— Screen grounding entries —
══════════

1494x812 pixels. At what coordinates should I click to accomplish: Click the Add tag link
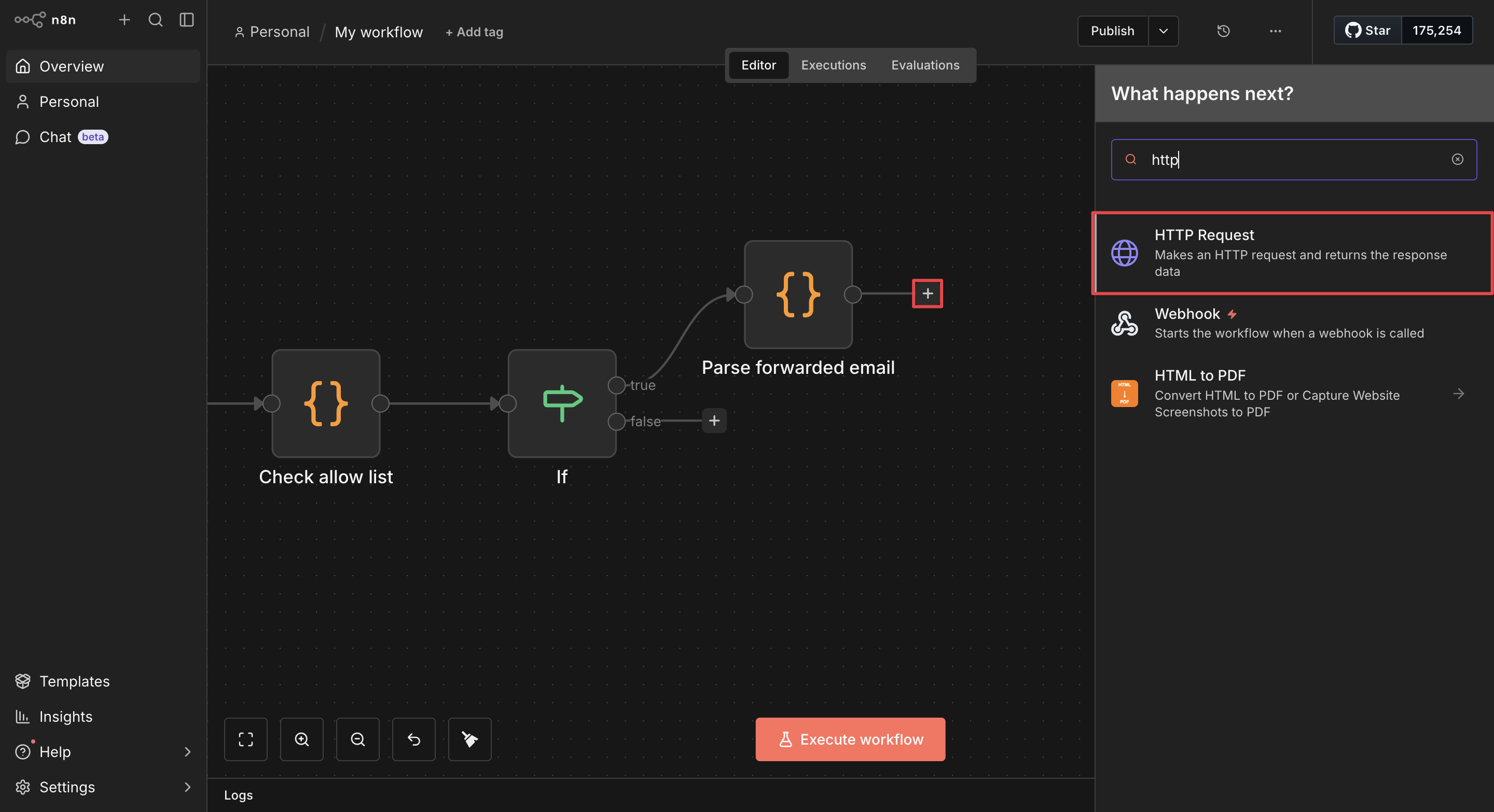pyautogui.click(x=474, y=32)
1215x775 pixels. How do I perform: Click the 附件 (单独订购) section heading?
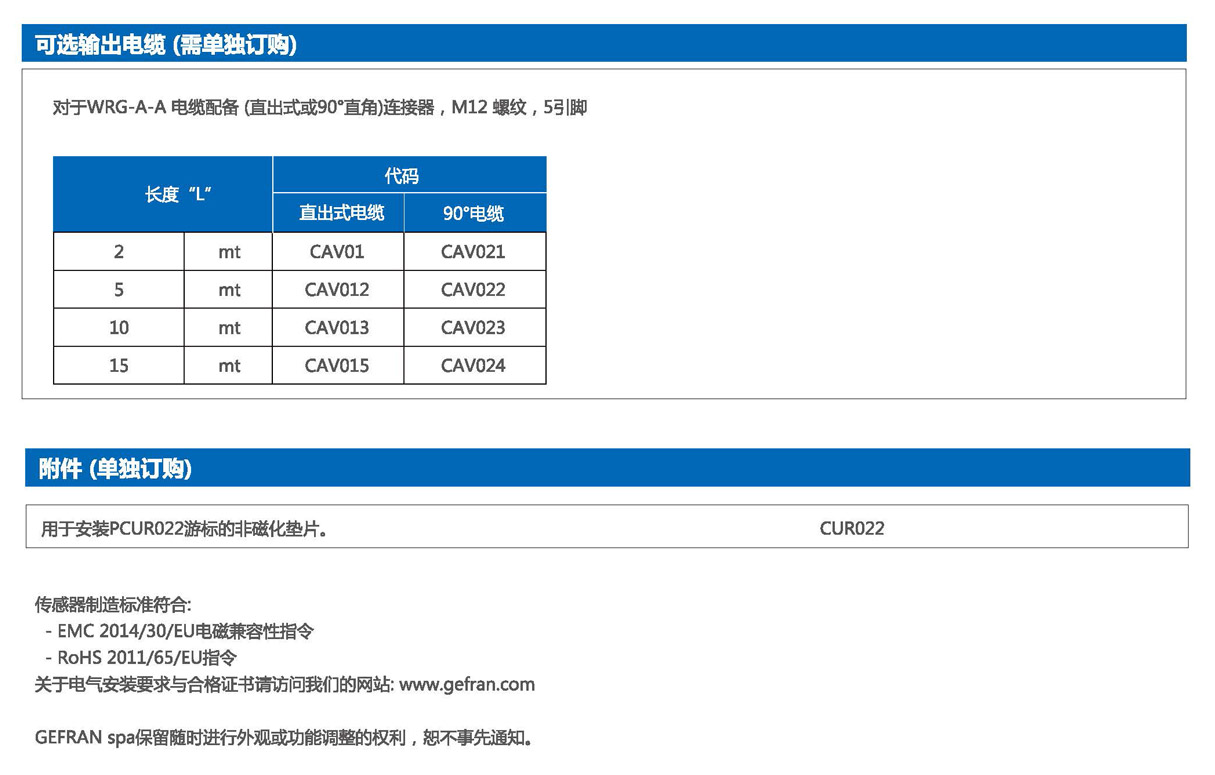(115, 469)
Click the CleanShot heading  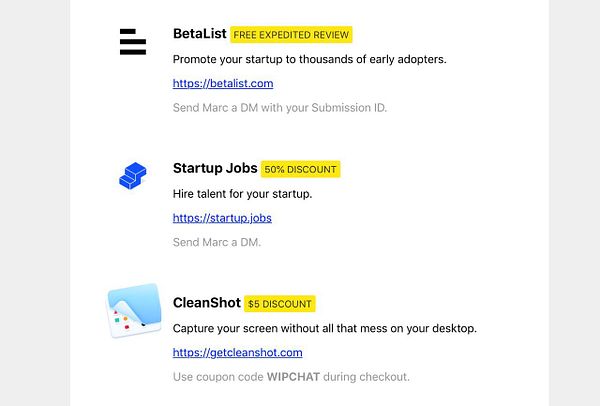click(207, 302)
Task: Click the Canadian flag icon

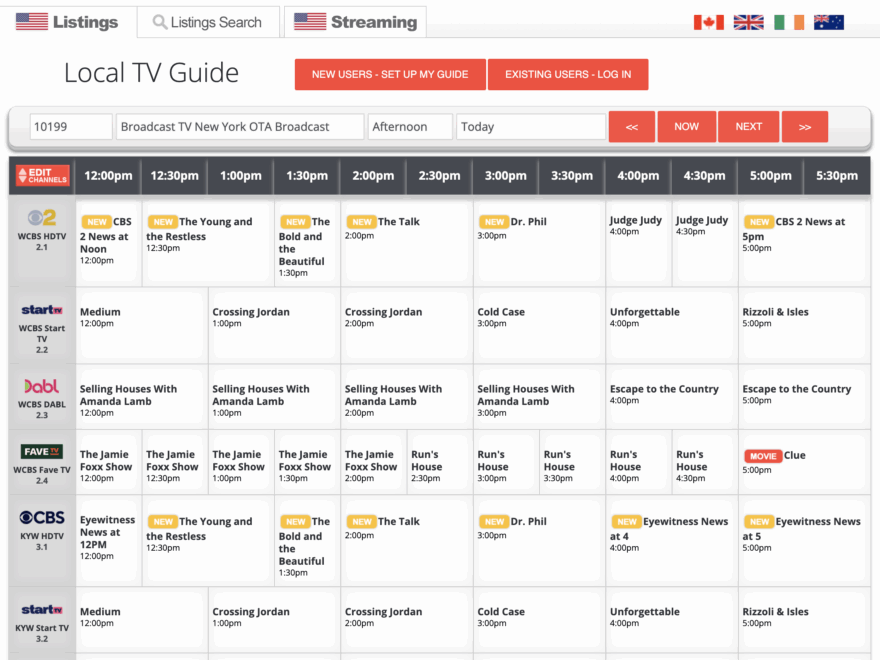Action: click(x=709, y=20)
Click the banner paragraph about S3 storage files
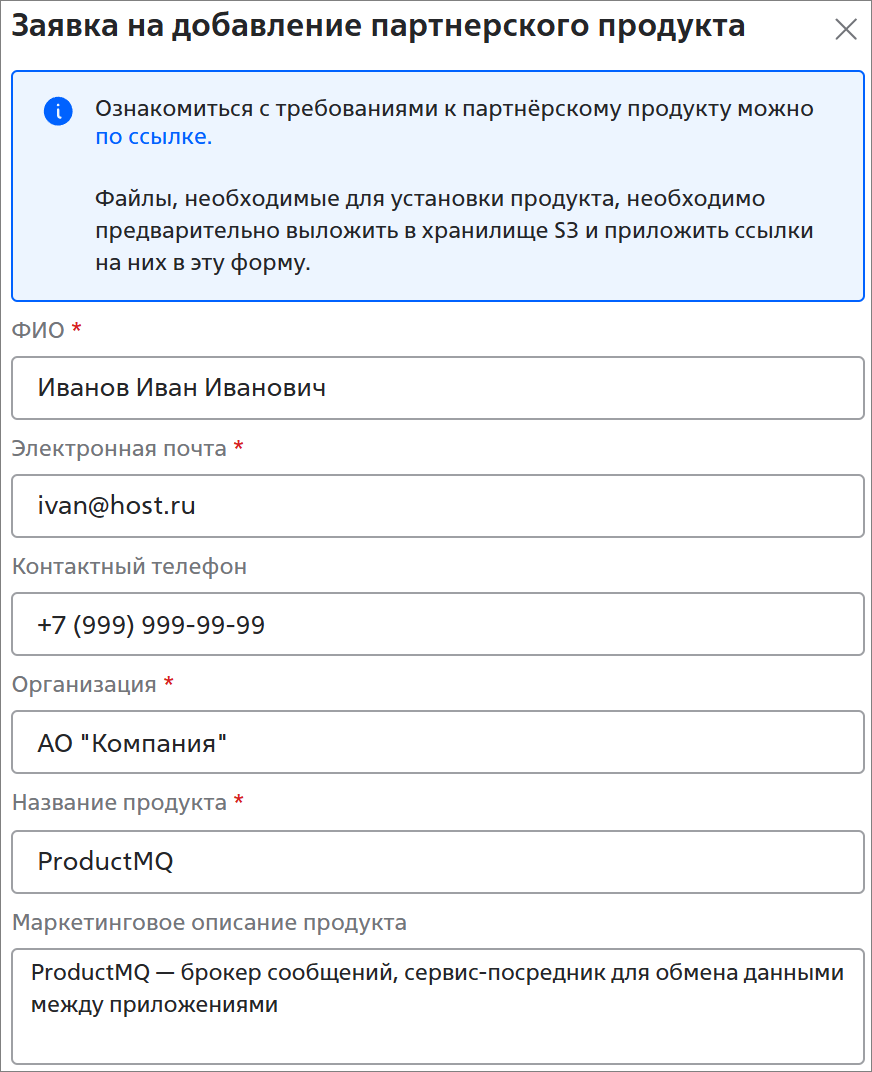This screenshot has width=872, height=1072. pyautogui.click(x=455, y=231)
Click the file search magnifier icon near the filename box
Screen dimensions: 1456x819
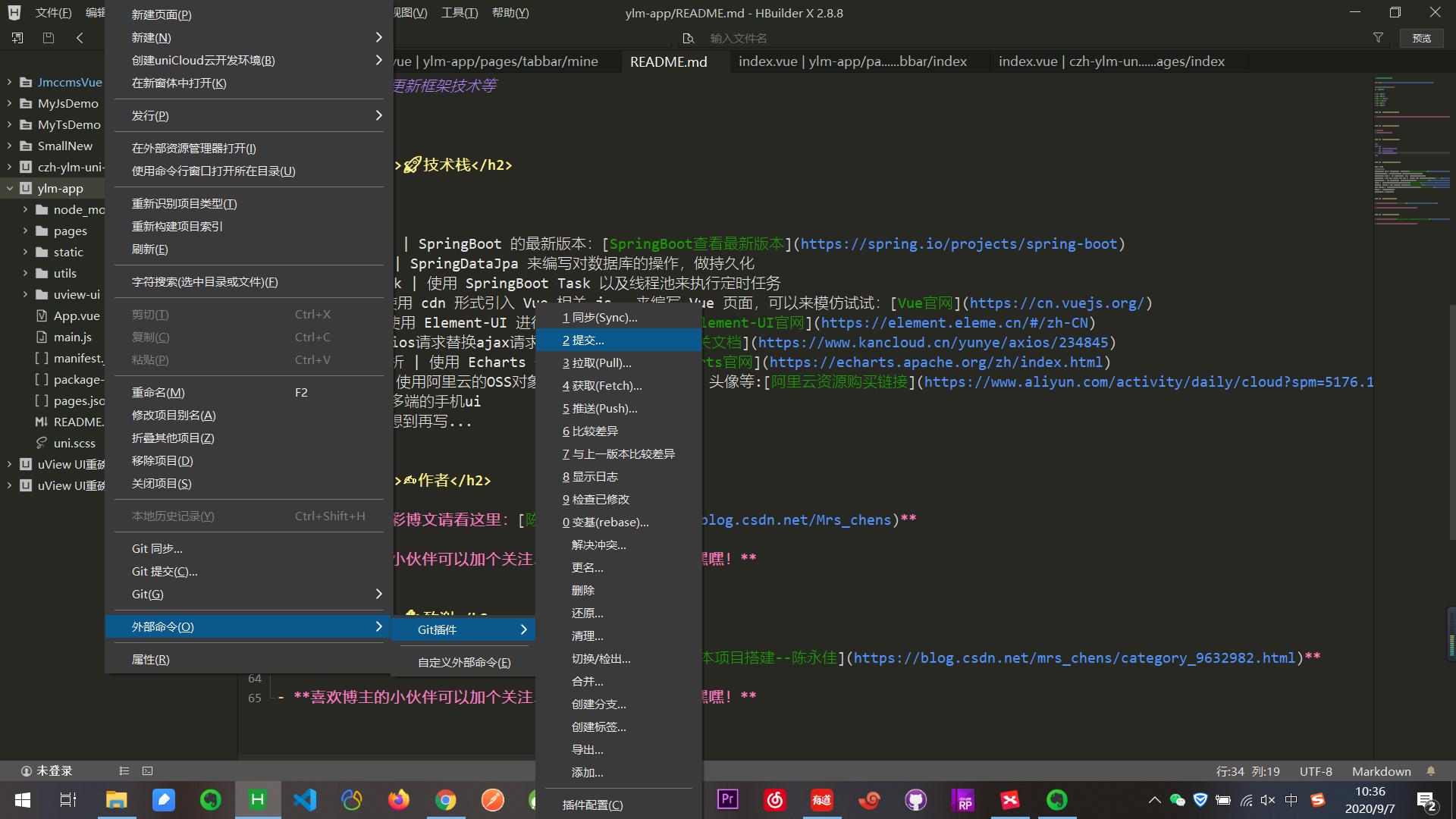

══════════

Could you copy, word for word, the entries from the line containing "Click the file" through the end of the entries, with both ends included and the pictures left out?

Click the file search magnifier icon near the filename box
Screen dimensions: 1456x819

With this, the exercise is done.